Want to build a better lower body? If so, it’s time to get your leg workouts in gear.
Leg workouts are the sessions that many people dread throughout the week and unfortunately, often get left right out of the picture.
If there is a session that could possibly get skipped during the workout week, the leg workout is it.
This said, if you learn the following five commandments of leg workouts, you’ll be seeing such great results that you’ll never want to skip a session again.
Remember, if fat loss or muscle gain is your goal, leg workouts are highly important because not only will they burn a massive number of calories in each and every session, but they’ll also help increase the total release of many anabolic hormones in your body as well.
So let’s get to it – the five commandments of leg workouts.
Commandment #1: Thou Shall Perform Leg Workouts First
The first must-do is to move your leg workout to the start of your workout week – Monday for most of you. Why?
When you look at most people in the gym, their Monday workout always happens to be chest.

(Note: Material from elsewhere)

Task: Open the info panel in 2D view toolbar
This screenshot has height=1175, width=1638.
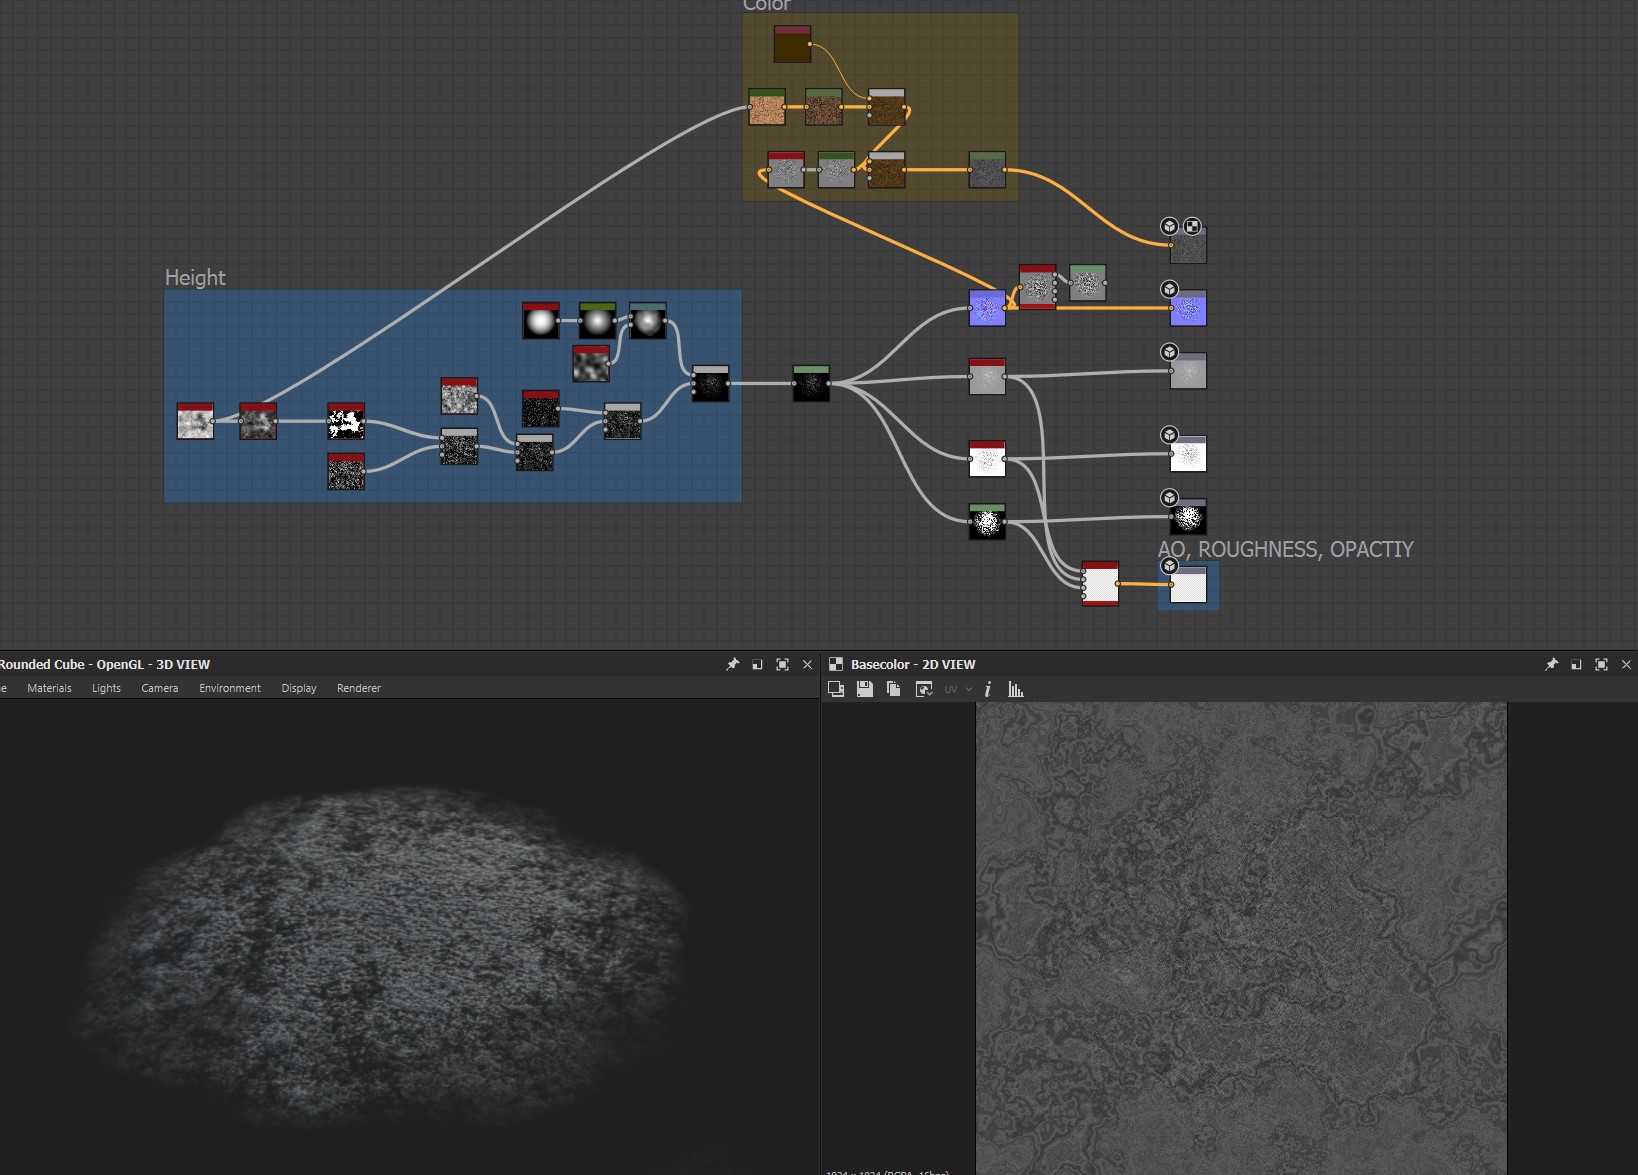Action: pos(988,689)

This means that you will have your pick of leg equipment you want to use.
You’ll find many free squat racks available, making it easier to get in the exercises you need to do.
Secondly, if you do it first up in the workout week, you get it over and done with so you aren’t dreading it all week long and you will be less likely to skip over it entirely.
Commandment #2: Thou Shall Squat
This one is really quite simple: if you want to grow your lower body, you need to squat.
Squats are the most effective lower body exercise that you can do (with deadlifts coming in a close second), so be sure that you aren’t overlooking them.
Add these variations in any time boredom starts to occur.
But whatever you do, don’t skip your squats.
Commandment #3: Thou Shall Use Different Rep Ranges
One thing about lower body training is that it’s important to include a variety of rep ranges.
It’s great to perform your all-out sets, doing just 3-5 rep ranges at a time but then you should also be focusing on higher rep sets as well – up to 15 or even 20 reps.
This builds excellent lower body endurance, which will then actually help you push harder when doing those lower rep sets.
Commandment #4: Thou Shall Be Flexible With Rest Periods
While with upper body training you might be very adamant with keeping your rest periods at a certain length, learn to be a bit more flexible with lower body training.
Some days you may be just feeling more fatigued than normal and need to take that rest between squat sets up to 3 minutes.
Don’t beat yourself up over it. While you don’t want to be resting for five minutes between every set, if you feel you need an extra 20 seconds or so before continuing, give yourself the time.
Commandment #5: Thou Shall Avoid Cardio
Finally, avoid all cardio on leg day. Doing cardio before your lifting will sacrifice your strength output and doing it after a leg workout will just be plain torture.
Leave cardio training to another day of the week that is not leg day.
Furthermore, if doing HIIT cardio, avoid doing that right before leg day as well as it may compromise your strength level on that leg day.